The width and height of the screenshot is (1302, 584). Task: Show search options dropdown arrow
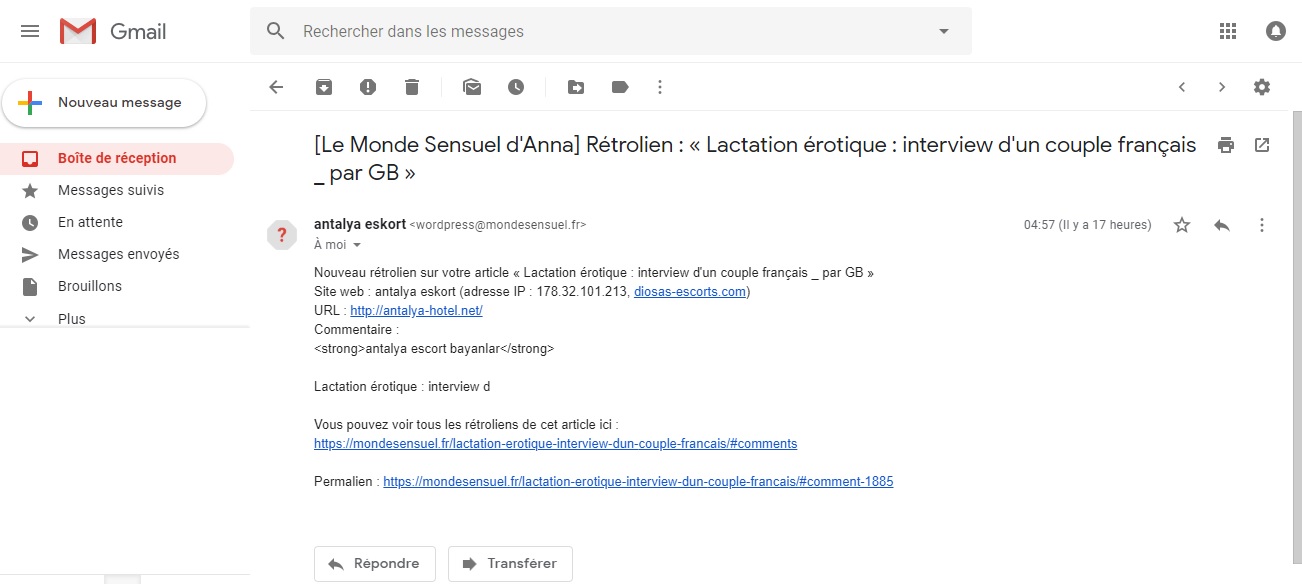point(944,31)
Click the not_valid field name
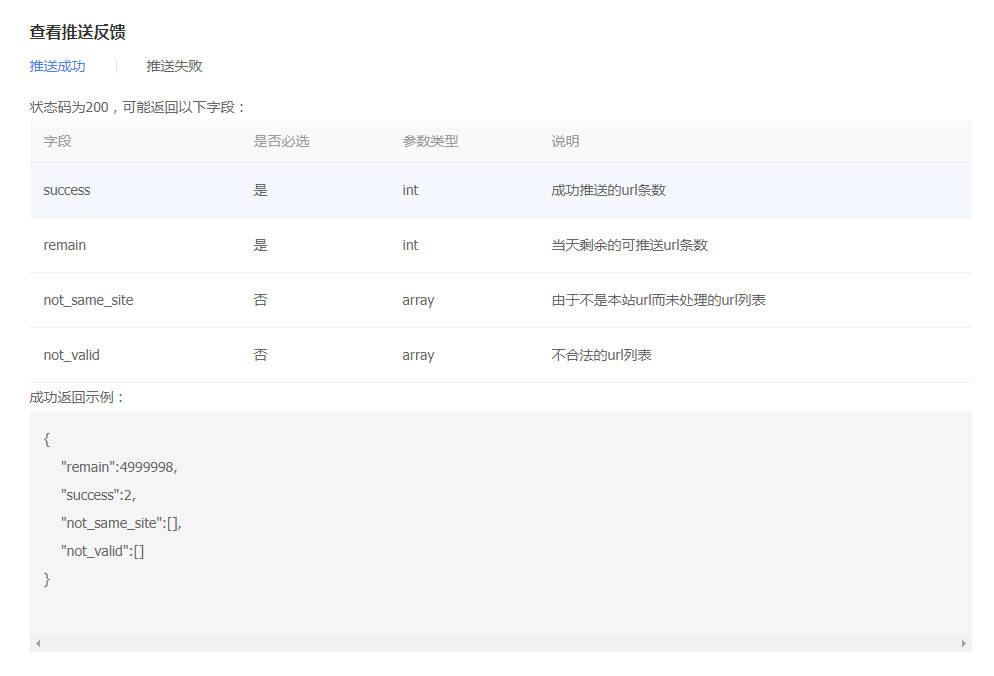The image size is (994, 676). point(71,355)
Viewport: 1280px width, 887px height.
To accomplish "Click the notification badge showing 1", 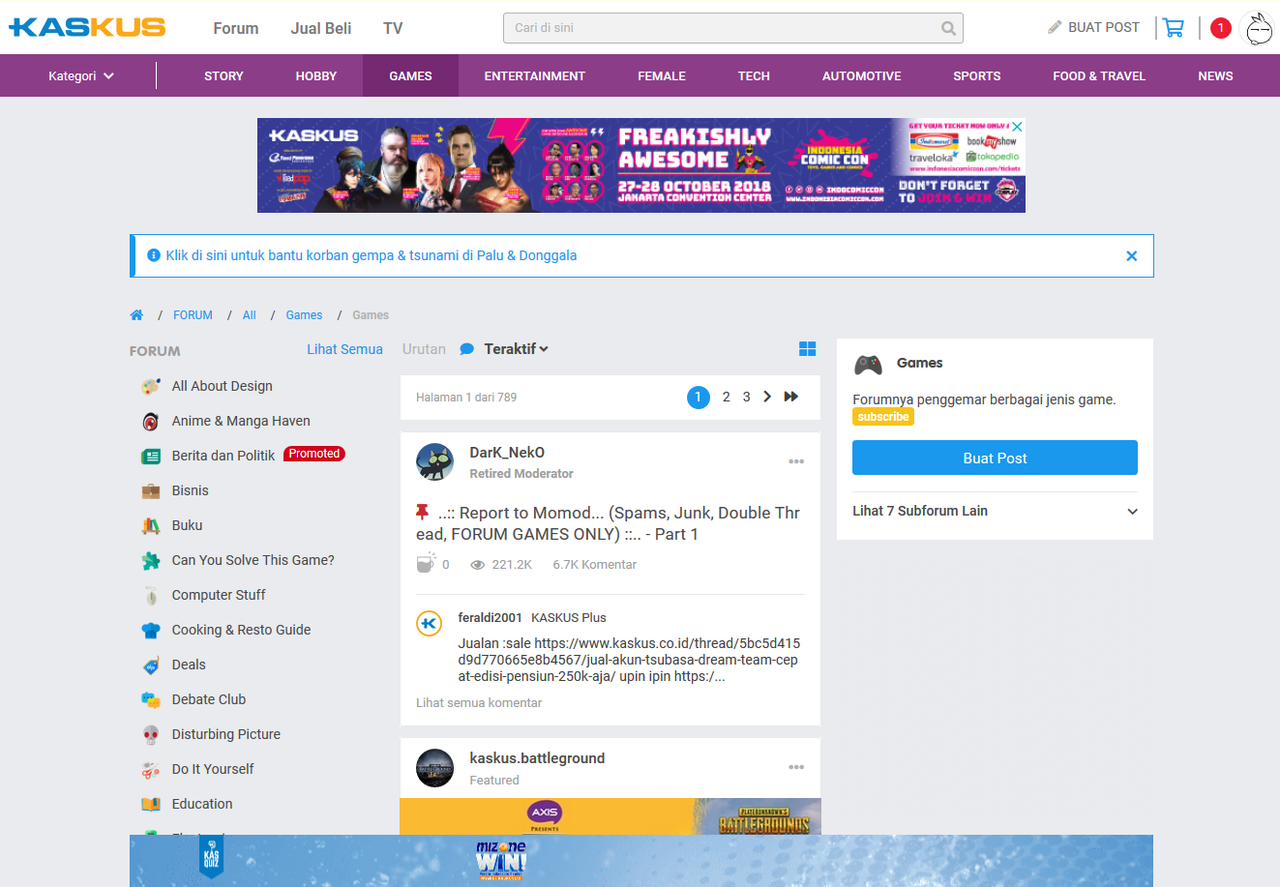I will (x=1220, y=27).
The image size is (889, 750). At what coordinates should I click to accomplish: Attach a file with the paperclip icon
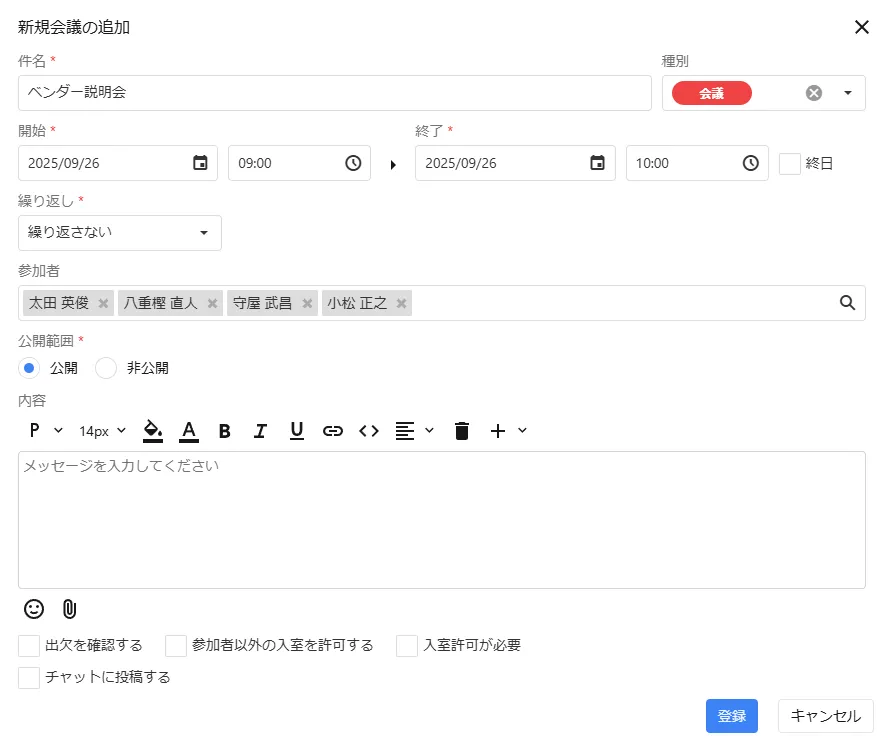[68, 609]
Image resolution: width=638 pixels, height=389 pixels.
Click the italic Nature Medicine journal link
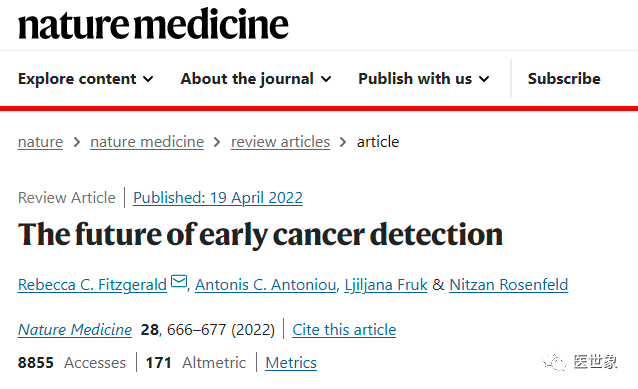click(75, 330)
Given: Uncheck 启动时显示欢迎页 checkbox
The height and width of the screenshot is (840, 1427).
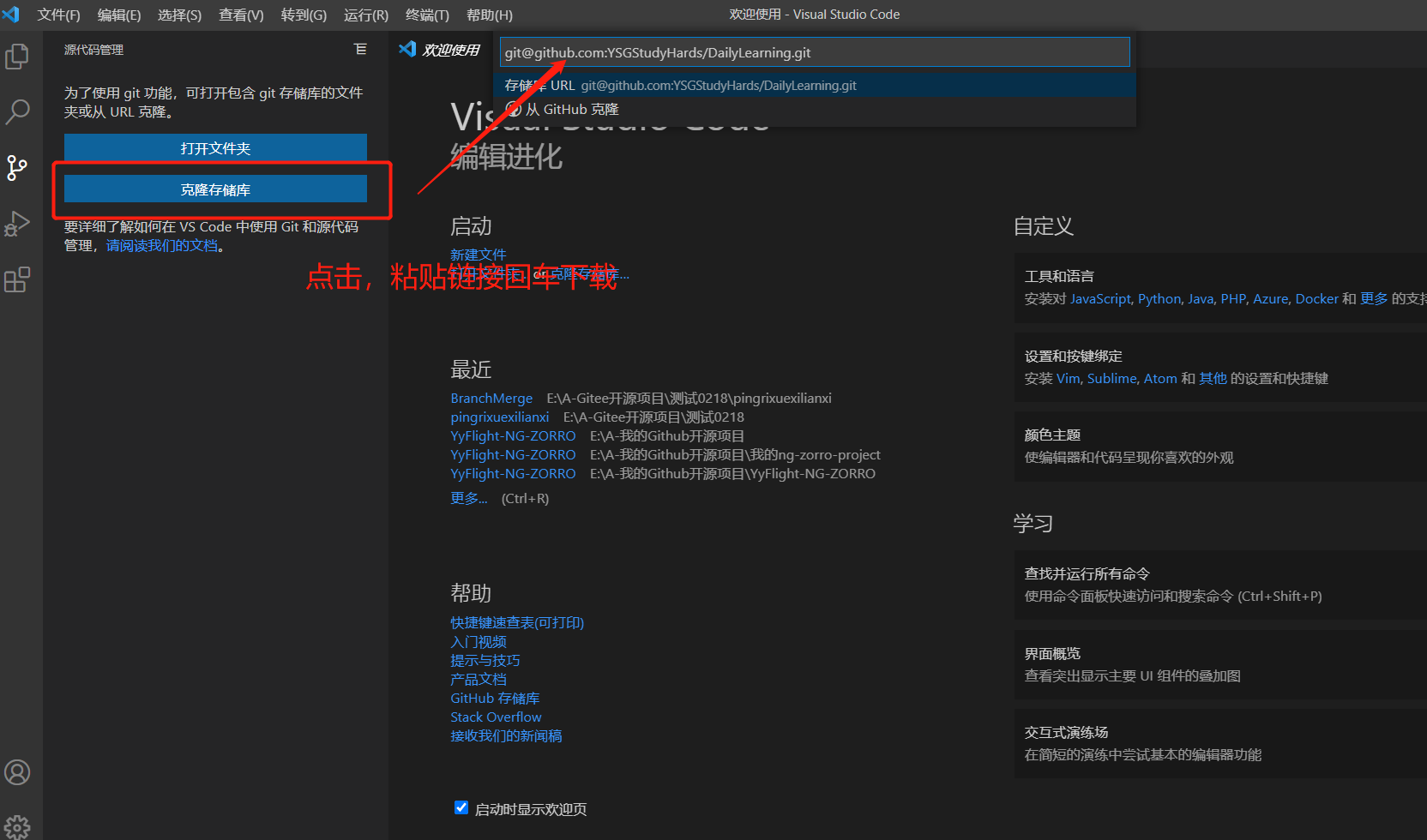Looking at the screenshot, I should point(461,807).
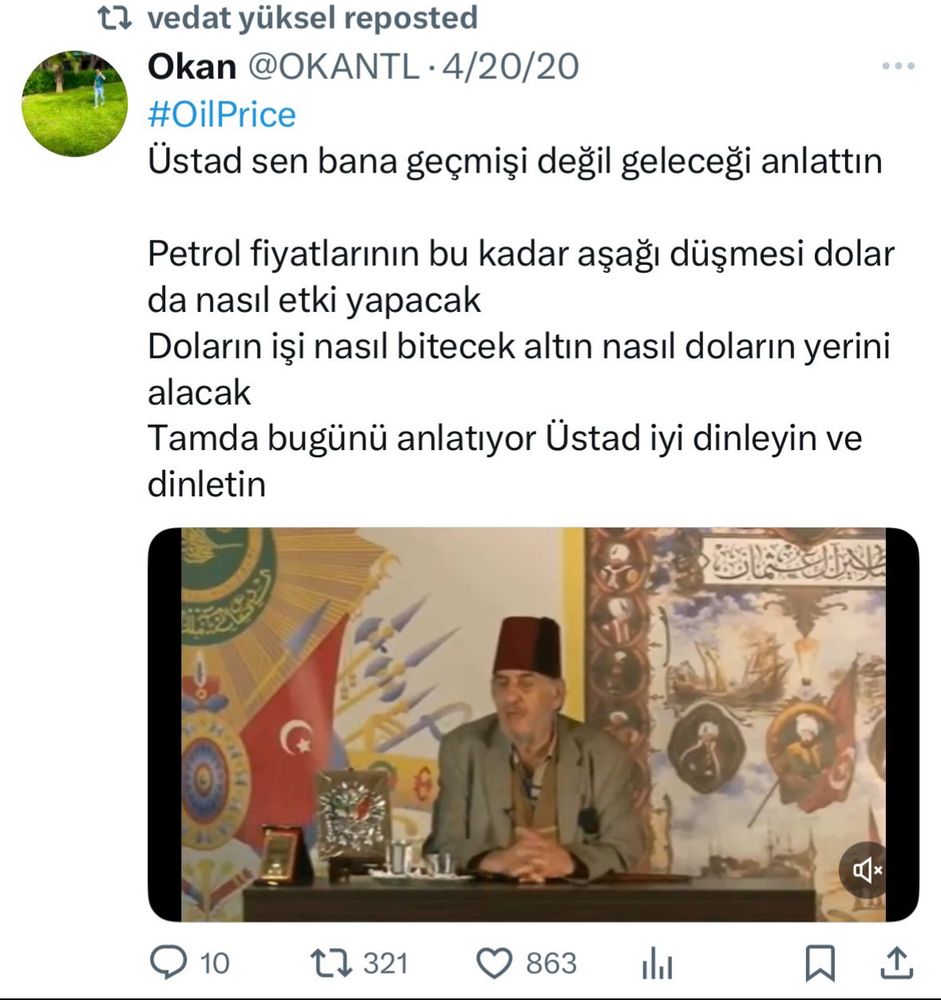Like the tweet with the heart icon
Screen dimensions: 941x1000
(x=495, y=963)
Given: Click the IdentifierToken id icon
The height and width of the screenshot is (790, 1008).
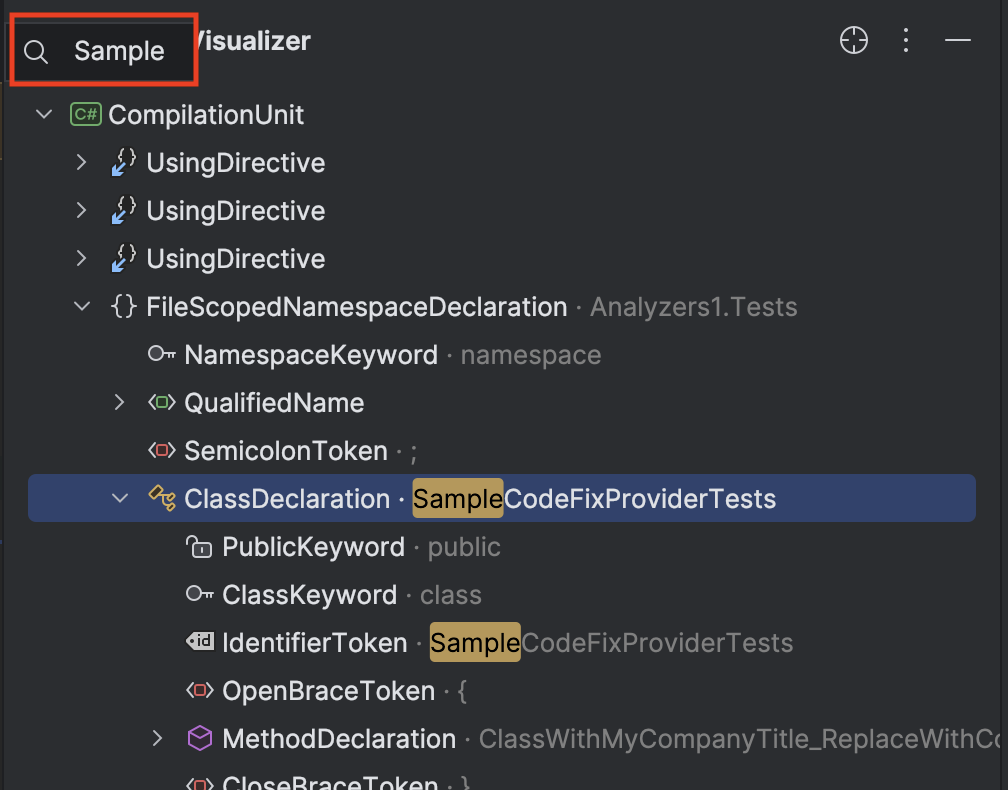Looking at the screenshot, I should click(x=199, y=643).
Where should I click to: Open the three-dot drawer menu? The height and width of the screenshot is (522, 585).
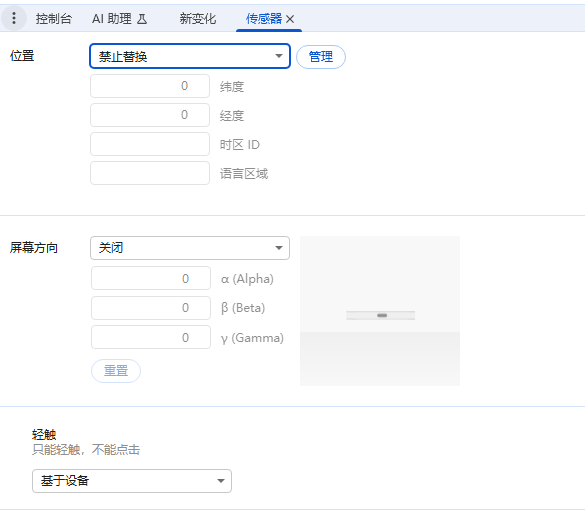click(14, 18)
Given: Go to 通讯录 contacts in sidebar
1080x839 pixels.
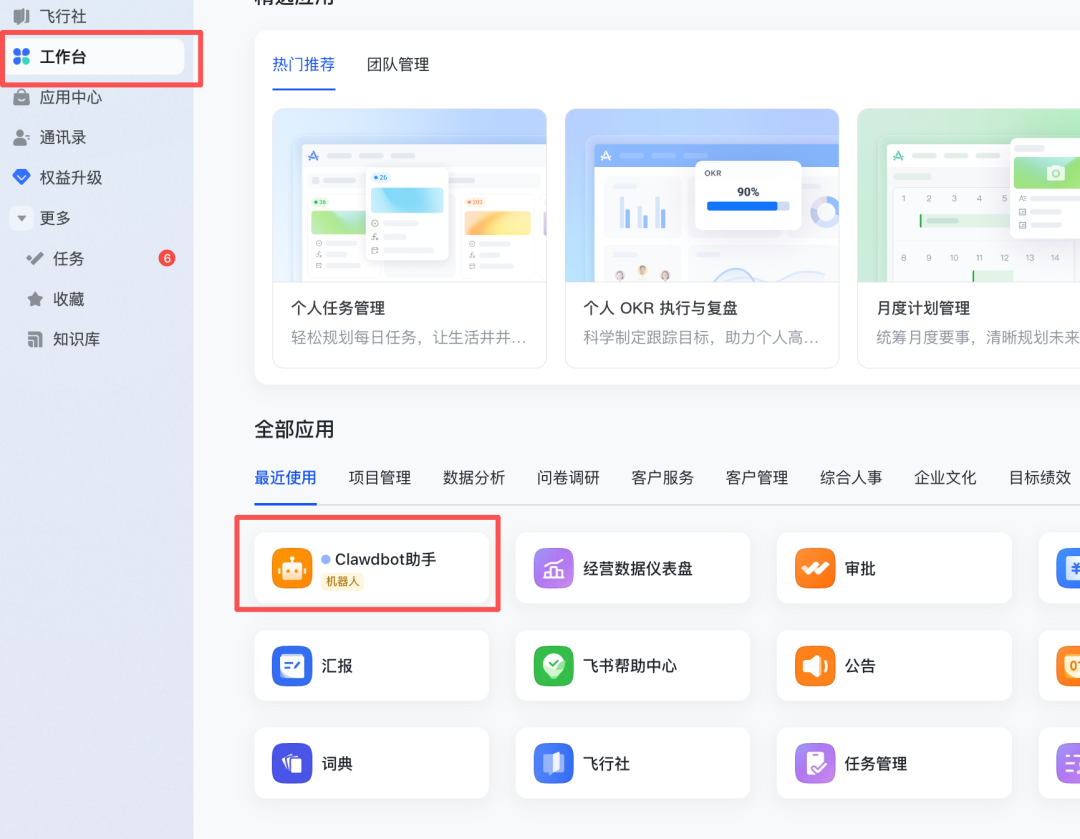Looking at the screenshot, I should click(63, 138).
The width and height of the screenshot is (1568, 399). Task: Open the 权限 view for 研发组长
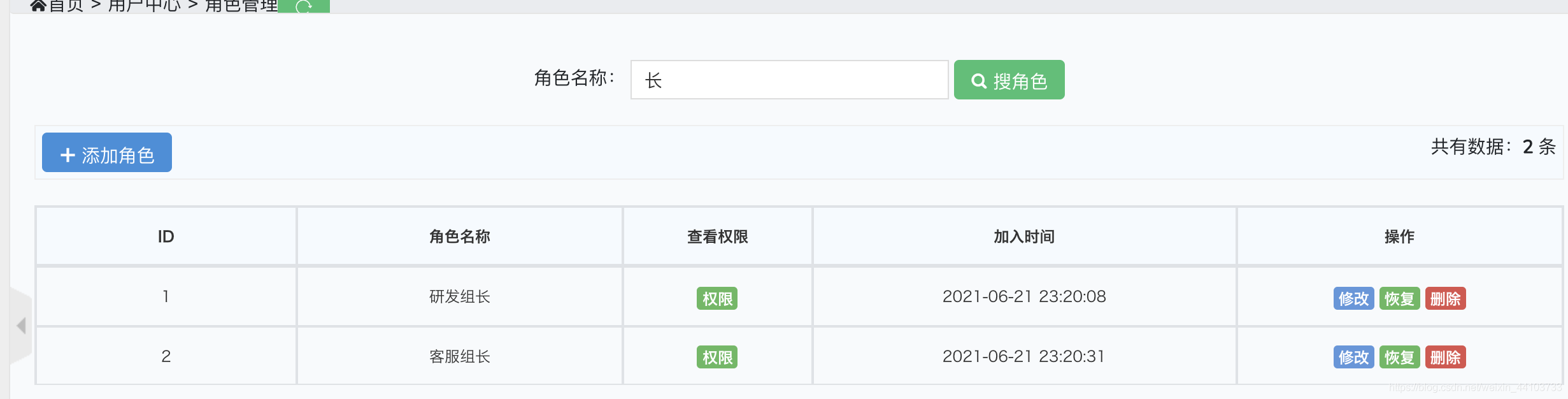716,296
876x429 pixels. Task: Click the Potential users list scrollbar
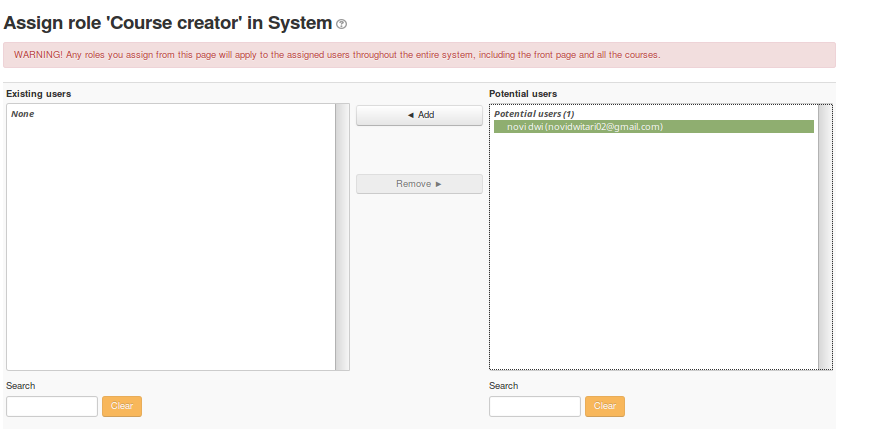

━━━━━━━━━━━━━━━━━━━━

_Exercise aim:_ Whenever the string "Given" shows up in a line of the records, copy that line.

_Exercise solution:_
Given: Uncheck 启动时显示欢迎页 checkbox
Given: Click the IdentifierToken id icon
Given: Go to 通讯录 contacts in sidebar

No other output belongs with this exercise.